Gli assegni vitalizi, liquidati o da liquidarsi, per cessazioni dal servizio fino al 31 dicembre 1975, dal Fondo di previdenza dei dipendenti statali, dall'Istituto nazionale assistenza dipendenti enti locali e dall'Istituto postelegrafonici, a decorrere dal 1° gennaio 1976 sono posti a carico, con l'eccezione di cui al comma seguente, del fondo sociale presso Istituto nazionale della previdenza sociale e sono equiparati a tutti gli effetti alla pensione sociale di cui all' articolo 26 della legge 30 aprile 1969, n. 153 .
Entro sei mesi dalla data di entrata in vigore della presente legge, i titolari di assegni vitalizi erogati dagli enti sopra indicati, possono optare per il mantenimento degli assegni in godimento. L'opzione e' irretrattabile. ((2))
Con decreto del Ministro per il lavoro e la previdenza sociale di concerto con il Ministro per il tesoro, saranno stabiliti i criteri e le modalita' per l'attuazione delle disposizioni di cui al primo comma e per la regolamentazione dei rapporti finanziari sulla base del trasferimento al fondo sociale delle riserve matematiche.
Fino a quando non sara' effettuato il passaggio dei predetti assegni vitalizi al fondo sociale, gli enti previdenziali di cui al primo comma continueranno a corrispondere gli assegni stessi nelle attuali misure, salvo conguaglio da effettuarsi all'atto del conferimento della pensione sociale.

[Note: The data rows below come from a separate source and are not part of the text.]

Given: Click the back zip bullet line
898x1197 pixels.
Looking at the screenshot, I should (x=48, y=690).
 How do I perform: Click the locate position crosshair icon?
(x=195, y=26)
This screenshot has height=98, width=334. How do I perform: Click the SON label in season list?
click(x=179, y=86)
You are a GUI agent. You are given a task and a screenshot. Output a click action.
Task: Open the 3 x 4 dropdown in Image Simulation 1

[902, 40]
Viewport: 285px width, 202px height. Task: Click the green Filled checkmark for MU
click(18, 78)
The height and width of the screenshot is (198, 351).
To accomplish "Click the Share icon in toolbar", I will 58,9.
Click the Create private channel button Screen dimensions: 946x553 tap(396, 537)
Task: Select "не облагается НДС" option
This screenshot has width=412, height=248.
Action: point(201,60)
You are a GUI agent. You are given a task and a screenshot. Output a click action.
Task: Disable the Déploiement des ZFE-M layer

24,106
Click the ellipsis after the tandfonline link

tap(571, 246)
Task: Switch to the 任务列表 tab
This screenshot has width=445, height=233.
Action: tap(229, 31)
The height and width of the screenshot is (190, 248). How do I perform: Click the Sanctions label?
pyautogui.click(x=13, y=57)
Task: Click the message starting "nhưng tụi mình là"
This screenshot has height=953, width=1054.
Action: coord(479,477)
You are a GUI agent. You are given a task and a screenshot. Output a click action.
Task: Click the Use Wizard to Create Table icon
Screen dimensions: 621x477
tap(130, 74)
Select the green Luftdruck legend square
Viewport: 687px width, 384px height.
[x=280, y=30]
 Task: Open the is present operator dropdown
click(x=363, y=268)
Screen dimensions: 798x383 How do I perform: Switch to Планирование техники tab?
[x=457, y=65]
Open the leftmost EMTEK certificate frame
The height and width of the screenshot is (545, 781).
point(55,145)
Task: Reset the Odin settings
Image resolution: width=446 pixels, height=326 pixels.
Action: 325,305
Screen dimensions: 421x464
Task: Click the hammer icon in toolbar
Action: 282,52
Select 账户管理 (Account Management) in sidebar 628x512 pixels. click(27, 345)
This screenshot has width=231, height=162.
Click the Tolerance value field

--------------- AGGIORNAMENTO (2)
La L. 20 marzo 1980, n. 75 ha disposto (con l'art. 10) che "Il termine per l'opzione di cui all' articolo 6, secondo comma, della legge 29 aprile 1976, n. 177 , e' riaperto per centottanta giorni a decorrere dalla data di entrata in vigore della presente legge, anche per coloro che avessero gia' optato per il mantenimento dell'assegno vitalizio."